My help commeth from the Lord, who has made heaven and earth."
The magnificent scenery from the 10,000-ft high mountain peak of Gornergrat did bring me closer to heaven. It must be the divine within us that causes us to find such wonder and majesty in snow covered mountaintops. The ancient Greeks believed their gods lived on Mt Olympus. The science studied by astronomers on their mountaintops had its beginning in early Greek natural philosophy.
On Saturday, March 10th, we returned Givrins, a small farming hamlet
above Nyon on the Lake of Geneva, where James lives with his wife Helena.
James took me cross country skiing near La Givrine in the Jura Mountains
about 600 meters above Givrins. I was invigorated by skiing among fir trees
covered with beautiful snow. We overlooked LES PILES, a downhill ski area
in France. We skied close to a stone barn for milking cows grazing in the
alpine summer meadows. While taking the winding road down the Jura mountains,
I took pictures of the Lake of Geneva with
Swiss chalets in the foreground and the French Alps on the horizon.

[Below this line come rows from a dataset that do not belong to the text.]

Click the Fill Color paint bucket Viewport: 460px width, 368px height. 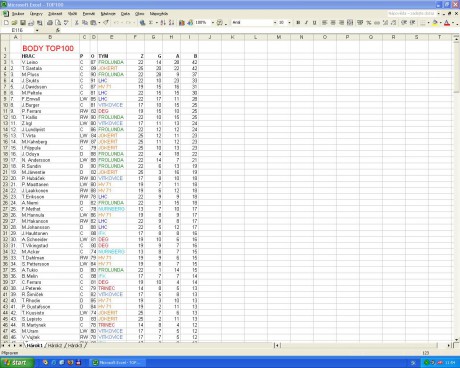[x=435, y=23]

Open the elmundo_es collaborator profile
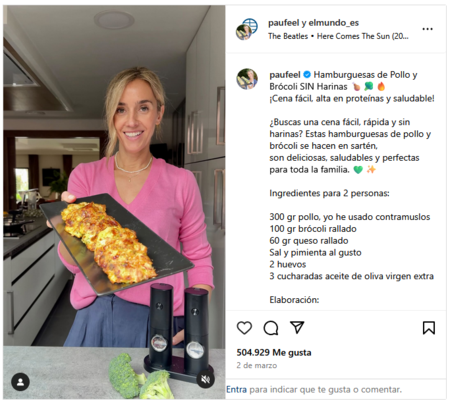334,23
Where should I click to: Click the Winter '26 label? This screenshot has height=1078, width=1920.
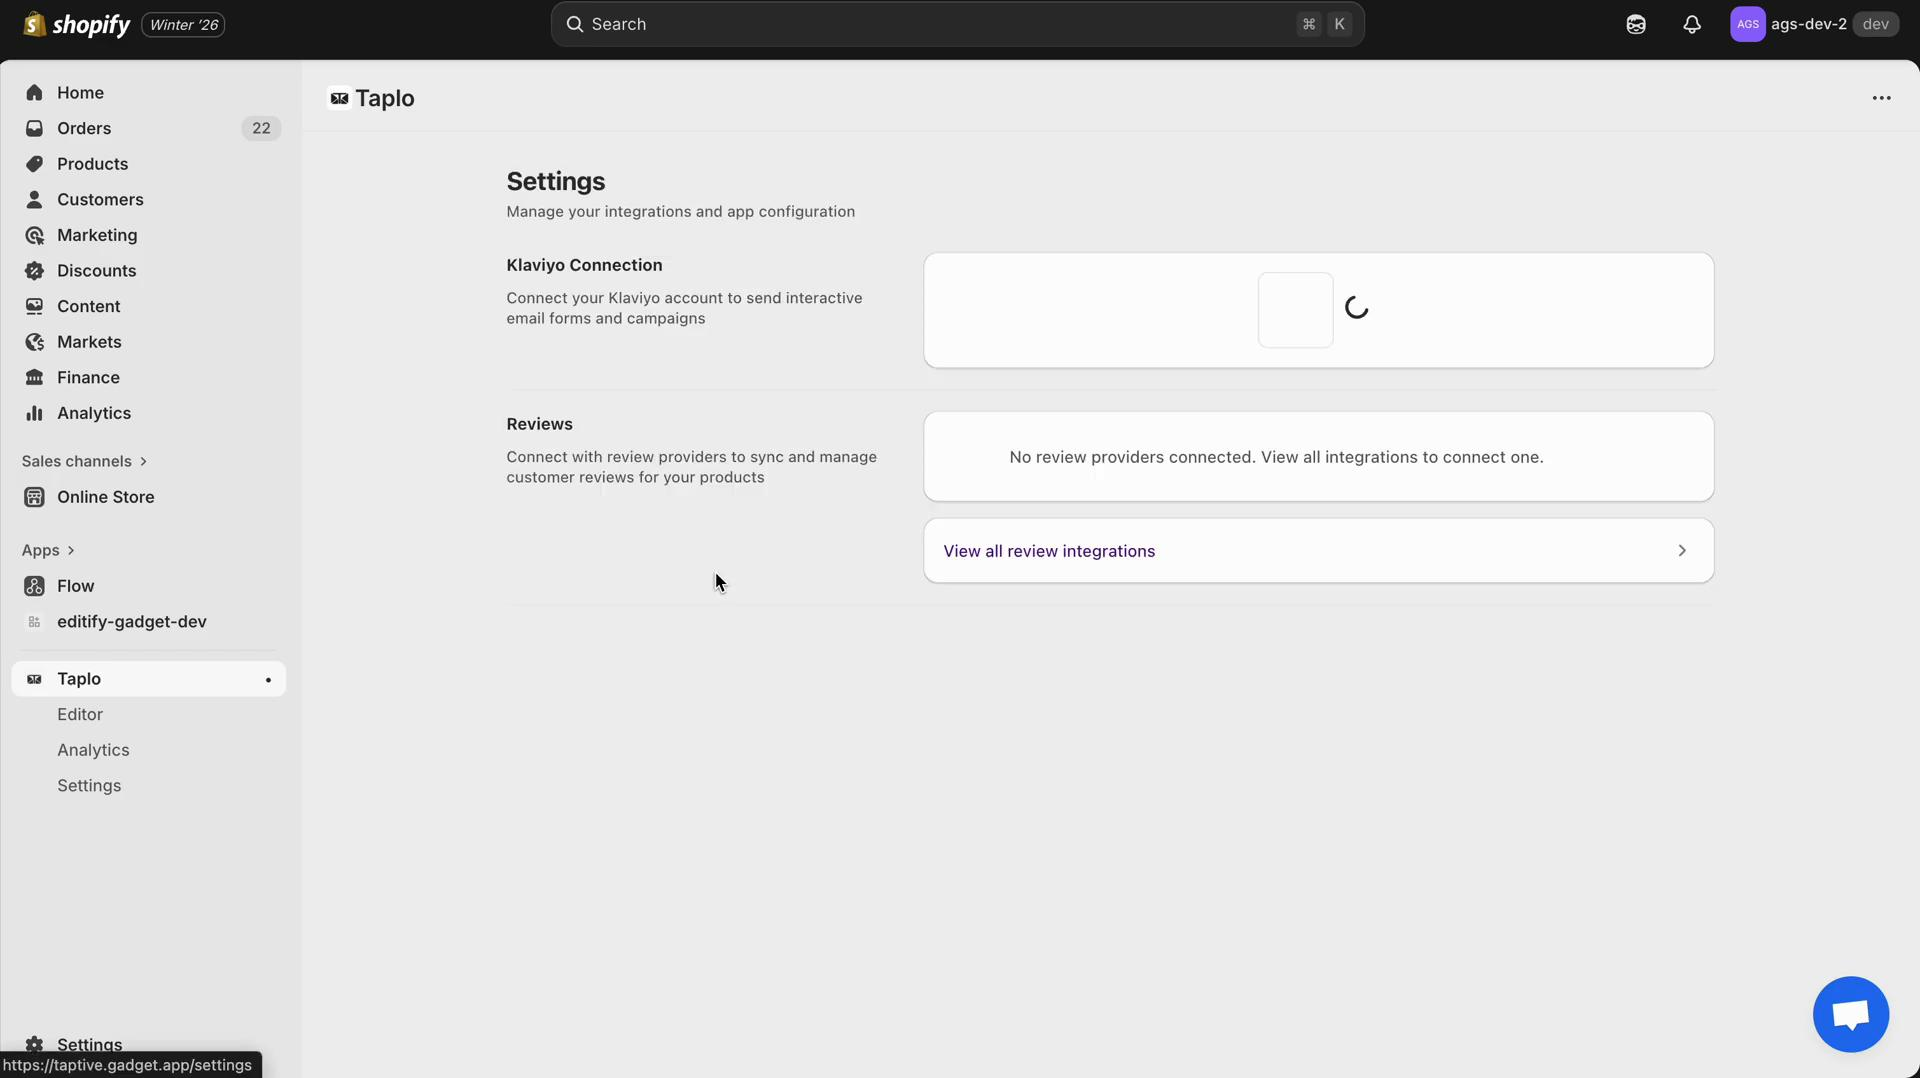coord(183,24)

James and Helena's daughter, Karin, took me for an informative walking
tour of Old Geneva. The Jet d' eau near the flag lined bridge of Mt. Blank
is an impressive symbol of this historic city. The successful revolution
in 1602, which
gained Geneva's independence from France, established Geneva as a haven for creative people like Jean Jacques Rousseau, whose island we saw, and Calvin, whose magnificent cathedral was near her apartment. Our visit
to the Russian Orthadox Church with its gold plated steeples, icons, candles, and stained glass windows was heavenly. 20 Rue Sturm nearby was a very impressive apartment building. Karin's apartment, built in 1750 and located close to the University of Geneva where she studies, has an ambiance, which enriches her studies of economic development in Kenya, Tanzania, and Rwanda.
On Sunday morning, March 11, James took me to see the last day of the
Auto Salon, which started on March 1st. This large auto show was attended
by about 700,000 people, and caused major traffic jams. The population
of Switzerland is about 7 million people. Needless to say, auto shows are
very popular in this part of Europe especially among young people.
On Monday, March 12, I visited Prof Helmut Reich at Regina Mundi, which is part of the University of Freiburg, Switzerland. I had met Helmut at Institute of Religion in an Age of Science Conferences off Star Island, Portsmouth, NH. He was kind enough to give me copies of sections of his new book on Relational and Contextual Reasoning.